We’ve got the automation of our crumpet making facility down to a T now. The dough goes in there, it’s kneaded and proved there, shaped and baked there and dispensed onto bright white plates there, before being accompanied by portion controlled dollops of butter and regulated strawberry jam just there.
The trouble with employing people is that you could never precisely control the portions; sometimes customers were sold too little, sometimes too much. Increasingly we found ourselves wasting far too many raw ingredients which was knocking a whacking collection of crumpet size small whole holes in our bottom line, and until we automated the process, there was a real risk of the business failing.

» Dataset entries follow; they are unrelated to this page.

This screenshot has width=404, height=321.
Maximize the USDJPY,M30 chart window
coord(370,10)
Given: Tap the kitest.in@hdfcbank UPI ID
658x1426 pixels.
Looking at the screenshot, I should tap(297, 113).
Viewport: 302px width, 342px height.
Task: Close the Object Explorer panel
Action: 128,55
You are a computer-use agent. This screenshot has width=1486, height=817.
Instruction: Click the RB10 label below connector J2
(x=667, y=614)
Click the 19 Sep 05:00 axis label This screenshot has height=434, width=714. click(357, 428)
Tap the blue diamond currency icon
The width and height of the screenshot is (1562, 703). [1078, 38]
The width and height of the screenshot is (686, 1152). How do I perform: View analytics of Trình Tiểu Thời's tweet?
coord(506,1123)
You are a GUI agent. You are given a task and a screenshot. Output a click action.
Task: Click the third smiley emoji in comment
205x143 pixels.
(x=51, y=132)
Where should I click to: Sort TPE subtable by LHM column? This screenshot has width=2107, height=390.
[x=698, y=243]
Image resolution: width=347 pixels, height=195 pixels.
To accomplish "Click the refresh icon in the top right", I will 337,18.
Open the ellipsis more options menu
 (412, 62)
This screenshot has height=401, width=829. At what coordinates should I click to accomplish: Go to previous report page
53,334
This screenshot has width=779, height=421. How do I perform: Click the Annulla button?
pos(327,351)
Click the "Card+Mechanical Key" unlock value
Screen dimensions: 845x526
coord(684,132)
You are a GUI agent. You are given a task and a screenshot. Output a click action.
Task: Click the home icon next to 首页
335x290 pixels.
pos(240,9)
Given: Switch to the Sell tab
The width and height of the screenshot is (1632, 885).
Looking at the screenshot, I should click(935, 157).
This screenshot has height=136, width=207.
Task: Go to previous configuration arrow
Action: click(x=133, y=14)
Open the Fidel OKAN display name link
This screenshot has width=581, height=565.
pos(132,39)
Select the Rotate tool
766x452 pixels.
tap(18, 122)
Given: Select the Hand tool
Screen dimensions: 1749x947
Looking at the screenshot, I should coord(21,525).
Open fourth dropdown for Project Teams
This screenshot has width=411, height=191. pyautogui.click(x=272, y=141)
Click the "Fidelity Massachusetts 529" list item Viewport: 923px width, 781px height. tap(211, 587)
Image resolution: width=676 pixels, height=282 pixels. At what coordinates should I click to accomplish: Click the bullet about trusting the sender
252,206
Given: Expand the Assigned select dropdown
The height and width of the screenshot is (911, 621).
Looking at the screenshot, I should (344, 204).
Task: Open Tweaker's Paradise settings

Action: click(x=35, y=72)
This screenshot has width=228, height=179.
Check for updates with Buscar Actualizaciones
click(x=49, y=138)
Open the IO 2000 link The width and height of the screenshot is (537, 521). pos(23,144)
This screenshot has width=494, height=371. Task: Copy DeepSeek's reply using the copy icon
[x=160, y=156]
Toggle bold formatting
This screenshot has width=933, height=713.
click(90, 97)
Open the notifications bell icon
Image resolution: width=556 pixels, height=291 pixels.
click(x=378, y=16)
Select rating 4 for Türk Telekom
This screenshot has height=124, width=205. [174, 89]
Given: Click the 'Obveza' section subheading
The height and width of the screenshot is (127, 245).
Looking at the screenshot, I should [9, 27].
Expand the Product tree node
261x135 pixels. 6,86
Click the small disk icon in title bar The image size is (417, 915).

No longer though: we’ve turned what was a sinking Bismarck sized bun of a business into a lean mean crumpet machine which is forecast to grow by 19% every year for the foreseeable future. And all because we automated every aspect of the operation which had the potential for human error to drive up costs and drive down profits.
Of course, it’s a bit lonely for the one remaining operative down on the factory floor but at least she’s in a job, unlike the 16 ex-colleagues who are now retraining for new careers in the catering industry. But I ask myself, who wants to spend their whole time punching holes in crumpets anyway? What kind of life is that?
And don’t get me started on the dignity of labour: there’s nothing dignified about standing up to your ears in dough all day, tramping around and around in circles just to get the consistency right. I know for a fact that those we laid off have a much more fulfilling life since we had to let them go.
No, we’ve never had any problem with the automation process ever since we had it installed. There was only the one occasion when a customer found a wasp in the jam portion she had been dispensed but we soon sorted that out: straight into the incinerator it went. The wasp I mean, not the customer haha.
Mind you, if someone could make automated customers one day that would make life easier for everyone. That’s the main trouble with this business now, the customers keep getting in the way of you doing your job.